Palmer went inside the bowling alley and talked with employees. They told him they saw a van like the Harrises parked in the same location at various times Friday night and early Saturday morning; later they talked with a few Friday night bowlers and they, too, remembered seeing a van like the Harrises parked outside.

While Palmer spoke with people inside the lanes. Porter knocked on the doors of houses close to the Marine Midland bank and Ides to see if anyone noticed the van or persons around it the previous night or early that morning. No one knew anything about the van.

At times like this when he was working for McElligott, Porter never forgot for a moment what a tyrant the man could be when it came to investigating a homicide. He was his best friend, but friendship had nothing to do with solving crimes with McElligott. He demanded more than a hundred percent and if you didn’t ask all the right questions, he’s say you screwed up, even if fifty people were around. He remembered when he was doing his first case as an investigator on a Binghamton homicide, involving a woman strangled and left in the trunk of a car. He came back to the station after interviewing the paperboy and McElligott said to him: “How’d you do with the Perkins kid?” McElligott began firing questions like bullets from a machine gun: Did he tell you this and what did he tell you about that? There were over thirty investigators on the case and Porter noticed McElligott did the same with each one of them, never referring to notes. He had all the facts in his head.

Investigators had to reconcile these van sightings at Ides with fresh tire tracks that Trooper Beno saw at 7:20 A.M. Saturday on the Harris driveway and across the lawn. Did the killer stay all night or come back before daybreak Saturday to bum the evidence?

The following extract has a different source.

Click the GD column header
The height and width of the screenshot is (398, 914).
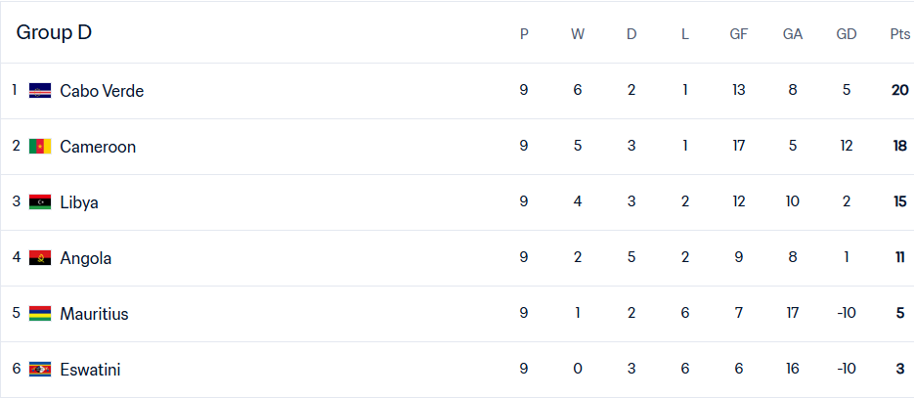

And there was always the chance that witnesses were mistaken about the vehicle they saw in the parking lot. The Harrises van was a common model and color and at night in snowy conditions, vehicles can all look alike.

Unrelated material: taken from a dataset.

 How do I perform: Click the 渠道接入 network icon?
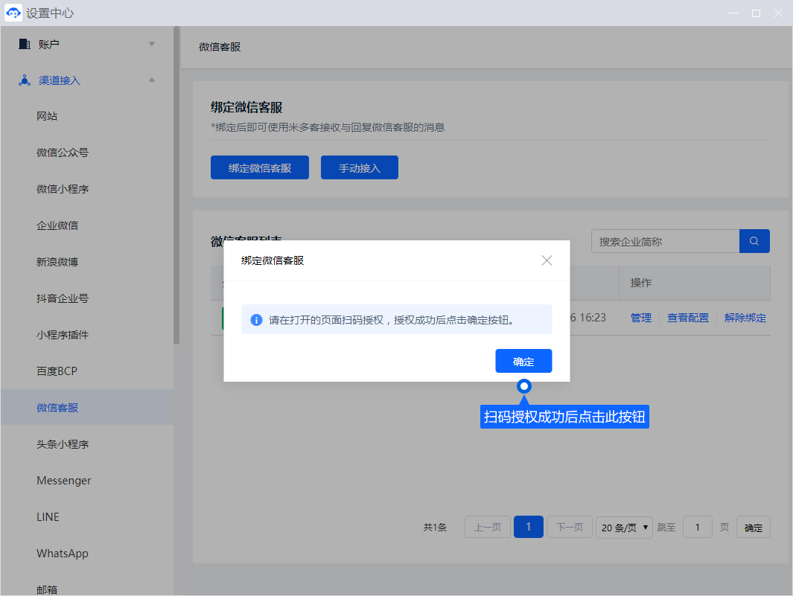pos(25,80)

Tall, good looking David Harding, the upcoming star investigator with the ID section who had trained Lishansky in identification work arrived at the crime scene and joined Lishansky inside the house. They had worked on many cases together that led to convictions and praise from their bosses. Harding called the shots and Lishansky followed.

They knew this one would take longer than the usual crime scenes they faced involving one or two rooms. They had a big house to deal with and to make things worse the fire left water damage and perhaps had destroyed evidence. Their work required technical skill and a calm, methodical approach to collecting evidence. But the immediate excitement of entering a murder scene pushed the adrenaline up a notch or two. Neither man had seen anything so horrendous before.

David Harding loved being in the hot spot of an investigation. When he entered the room, he’d work it like a politician shaking hands with everybody and smiling broadly. He wanted his colleagues to like and admire him. Most of them did.


Harding and Lishansky soon realized that circumstances surrounding the multiple murders on Ellis Hollow Road were out of the ordinary: A well-respected, affluent family of four murdered in their own home three days before Christmas wasn’t an every day event. This was a major case. A piece of evidence they found at the scene and preserved might be the ammunition needed later to nail the killer. And if they fouled up and let something important slip by, it would not be pleasant facing McElligott.

Harding wanted to get the telephones working again and the furnace back in operation. He could see his breath when he walked inside the house. Icicles had formed on the kitchen faucet. It seemed to him there was no point in freezing while they did this long, painstaking job.